Во время своего совместного пребывания с покойным Николаем Хрисанфовичем на одной сцене, а впоследствии даже породнившись, мне пришлось довольно близко узнать его и полюбить всем сердцем. Это был добрый, искренний, прямой и бесхитростный человек, неоценимый товарищ и примерный семьянин. Обладая в полном смысле «артистической» натурой, то есть будучи немножко на правах гения, он не питал достодолжного уважения к презренному металлу и относился к нему почти равнодушно. Николай Хрисанфович не знал «последней копейки» и о завтрашнем дне совсем не думал. По своей бесконечной доброте, он в состоянии был снять с себя единственный сюртучишко и отдать его неимущему, а про деньги и говорить нечего: если, бывало, жена не успеет отобрать их от него, то не смотря ни на какую их значительность, он «протирал им глаза» в самое непродолжительное время.

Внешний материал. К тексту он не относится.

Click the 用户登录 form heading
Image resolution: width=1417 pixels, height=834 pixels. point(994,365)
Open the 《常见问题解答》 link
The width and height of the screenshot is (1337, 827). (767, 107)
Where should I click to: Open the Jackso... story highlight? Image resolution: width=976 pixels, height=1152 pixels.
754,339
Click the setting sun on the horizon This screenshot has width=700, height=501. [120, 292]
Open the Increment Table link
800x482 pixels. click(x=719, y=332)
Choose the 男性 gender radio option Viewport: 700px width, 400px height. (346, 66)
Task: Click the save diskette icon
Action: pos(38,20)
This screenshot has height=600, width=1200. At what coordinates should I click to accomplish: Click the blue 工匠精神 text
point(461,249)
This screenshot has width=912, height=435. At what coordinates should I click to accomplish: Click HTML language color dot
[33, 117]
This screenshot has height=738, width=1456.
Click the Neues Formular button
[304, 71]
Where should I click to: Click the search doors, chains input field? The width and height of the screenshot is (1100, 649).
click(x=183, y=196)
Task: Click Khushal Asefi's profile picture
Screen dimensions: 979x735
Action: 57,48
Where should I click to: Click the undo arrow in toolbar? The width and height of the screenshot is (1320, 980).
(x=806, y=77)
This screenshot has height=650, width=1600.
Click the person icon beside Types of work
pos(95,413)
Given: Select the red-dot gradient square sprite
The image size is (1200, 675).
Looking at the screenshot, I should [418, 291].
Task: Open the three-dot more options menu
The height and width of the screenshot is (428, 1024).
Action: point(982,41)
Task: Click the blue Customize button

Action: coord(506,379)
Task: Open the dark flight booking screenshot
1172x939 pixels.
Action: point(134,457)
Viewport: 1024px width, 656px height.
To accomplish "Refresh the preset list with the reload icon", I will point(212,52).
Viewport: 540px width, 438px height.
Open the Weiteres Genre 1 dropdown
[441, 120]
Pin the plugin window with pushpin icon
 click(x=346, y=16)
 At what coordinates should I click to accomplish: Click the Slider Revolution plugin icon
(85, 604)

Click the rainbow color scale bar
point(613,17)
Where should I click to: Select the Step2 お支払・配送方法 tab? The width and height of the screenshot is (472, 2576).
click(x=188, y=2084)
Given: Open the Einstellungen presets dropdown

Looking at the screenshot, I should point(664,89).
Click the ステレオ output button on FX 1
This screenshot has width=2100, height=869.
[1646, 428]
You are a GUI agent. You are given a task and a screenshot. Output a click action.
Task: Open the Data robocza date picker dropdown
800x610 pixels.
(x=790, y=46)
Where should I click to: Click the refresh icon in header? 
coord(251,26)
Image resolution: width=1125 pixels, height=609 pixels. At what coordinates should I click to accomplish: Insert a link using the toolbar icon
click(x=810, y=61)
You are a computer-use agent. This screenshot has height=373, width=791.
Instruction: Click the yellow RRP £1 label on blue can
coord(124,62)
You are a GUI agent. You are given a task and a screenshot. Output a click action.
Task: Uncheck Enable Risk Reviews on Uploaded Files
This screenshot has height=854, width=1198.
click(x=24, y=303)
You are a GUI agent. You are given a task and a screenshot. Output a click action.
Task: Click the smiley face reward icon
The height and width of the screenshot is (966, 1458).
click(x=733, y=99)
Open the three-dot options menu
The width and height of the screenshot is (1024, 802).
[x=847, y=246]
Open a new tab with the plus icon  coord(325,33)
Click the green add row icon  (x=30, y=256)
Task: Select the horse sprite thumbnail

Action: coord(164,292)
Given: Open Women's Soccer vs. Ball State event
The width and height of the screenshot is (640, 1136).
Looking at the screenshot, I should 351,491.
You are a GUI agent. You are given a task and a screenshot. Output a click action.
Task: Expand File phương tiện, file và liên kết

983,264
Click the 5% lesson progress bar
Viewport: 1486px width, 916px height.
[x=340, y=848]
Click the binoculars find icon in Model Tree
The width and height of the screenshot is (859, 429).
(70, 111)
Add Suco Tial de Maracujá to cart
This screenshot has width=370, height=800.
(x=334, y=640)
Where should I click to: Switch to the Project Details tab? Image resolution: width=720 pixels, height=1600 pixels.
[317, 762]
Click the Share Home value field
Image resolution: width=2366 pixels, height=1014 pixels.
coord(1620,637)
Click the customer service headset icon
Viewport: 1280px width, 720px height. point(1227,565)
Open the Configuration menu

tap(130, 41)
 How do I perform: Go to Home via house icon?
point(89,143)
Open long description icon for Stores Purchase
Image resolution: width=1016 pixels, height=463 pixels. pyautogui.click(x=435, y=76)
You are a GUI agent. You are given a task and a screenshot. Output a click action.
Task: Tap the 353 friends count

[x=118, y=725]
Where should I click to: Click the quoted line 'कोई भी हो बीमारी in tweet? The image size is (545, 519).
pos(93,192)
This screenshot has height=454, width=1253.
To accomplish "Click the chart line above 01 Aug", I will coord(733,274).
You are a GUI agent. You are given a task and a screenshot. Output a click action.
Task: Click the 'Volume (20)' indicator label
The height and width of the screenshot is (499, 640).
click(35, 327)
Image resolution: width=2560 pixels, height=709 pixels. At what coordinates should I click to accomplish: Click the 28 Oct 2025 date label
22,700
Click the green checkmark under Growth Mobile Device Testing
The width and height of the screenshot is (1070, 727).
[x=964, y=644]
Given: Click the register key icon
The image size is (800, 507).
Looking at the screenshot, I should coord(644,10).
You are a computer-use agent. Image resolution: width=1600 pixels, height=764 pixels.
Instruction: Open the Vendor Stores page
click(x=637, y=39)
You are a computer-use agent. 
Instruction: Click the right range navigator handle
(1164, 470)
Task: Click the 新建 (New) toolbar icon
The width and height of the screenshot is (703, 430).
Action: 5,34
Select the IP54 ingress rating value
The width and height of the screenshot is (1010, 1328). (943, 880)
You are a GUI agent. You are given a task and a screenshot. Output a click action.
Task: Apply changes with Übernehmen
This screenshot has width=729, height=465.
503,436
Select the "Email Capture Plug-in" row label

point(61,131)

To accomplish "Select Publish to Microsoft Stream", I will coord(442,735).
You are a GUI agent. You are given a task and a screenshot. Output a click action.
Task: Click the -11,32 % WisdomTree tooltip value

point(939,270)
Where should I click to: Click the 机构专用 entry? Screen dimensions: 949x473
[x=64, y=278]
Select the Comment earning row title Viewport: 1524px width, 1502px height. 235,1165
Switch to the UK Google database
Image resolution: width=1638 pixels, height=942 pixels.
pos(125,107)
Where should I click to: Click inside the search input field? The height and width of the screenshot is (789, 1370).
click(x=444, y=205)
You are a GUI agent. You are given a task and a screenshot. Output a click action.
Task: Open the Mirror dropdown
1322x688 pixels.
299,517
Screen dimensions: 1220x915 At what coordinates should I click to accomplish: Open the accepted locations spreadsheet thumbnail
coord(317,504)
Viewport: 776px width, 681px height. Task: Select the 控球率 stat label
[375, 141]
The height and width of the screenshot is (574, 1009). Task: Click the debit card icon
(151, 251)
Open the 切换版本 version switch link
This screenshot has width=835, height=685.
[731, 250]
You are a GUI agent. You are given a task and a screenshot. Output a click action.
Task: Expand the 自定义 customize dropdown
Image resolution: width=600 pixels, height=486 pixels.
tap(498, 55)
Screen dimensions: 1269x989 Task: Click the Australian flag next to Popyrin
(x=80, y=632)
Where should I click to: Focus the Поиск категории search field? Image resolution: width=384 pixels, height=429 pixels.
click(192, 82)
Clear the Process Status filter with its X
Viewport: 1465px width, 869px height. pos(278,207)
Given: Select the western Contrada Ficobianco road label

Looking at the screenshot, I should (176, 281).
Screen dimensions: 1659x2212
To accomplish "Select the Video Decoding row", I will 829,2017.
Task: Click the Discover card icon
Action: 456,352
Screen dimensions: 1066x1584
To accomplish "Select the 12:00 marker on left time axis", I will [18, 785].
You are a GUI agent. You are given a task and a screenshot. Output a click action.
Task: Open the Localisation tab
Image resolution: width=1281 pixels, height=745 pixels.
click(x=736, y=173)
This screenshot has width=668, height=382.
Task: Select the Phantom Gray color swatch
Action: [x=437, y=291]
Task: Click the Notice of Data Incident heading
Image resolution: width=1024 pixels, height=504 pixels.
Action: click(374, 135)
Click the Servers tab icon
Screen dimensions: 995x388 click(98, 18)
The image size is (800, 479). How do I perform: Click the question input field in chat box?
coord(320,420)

— Ты, кажется, беден! — говорил он в таких случаях какому-нибудь собутыльнику или просто первому встречному.

— Нельзя сказать, Николай Хрисанфович, чтобы очень богат был…

— Я, брат, отлично все вижу и понимаю, потому что сам я живу без достатков и претерпеваю лишения… Деньги тебе нужны, говори мне прямо?

— Помилуйте, Николай Хрисанфович, кому по нынешним временам деньги не нужны? Все мы нуждаемся…

— За откровенность— спасибо!

— Какая же это откровенность, — изумляется собеседник:— это просто так, к слову сказано…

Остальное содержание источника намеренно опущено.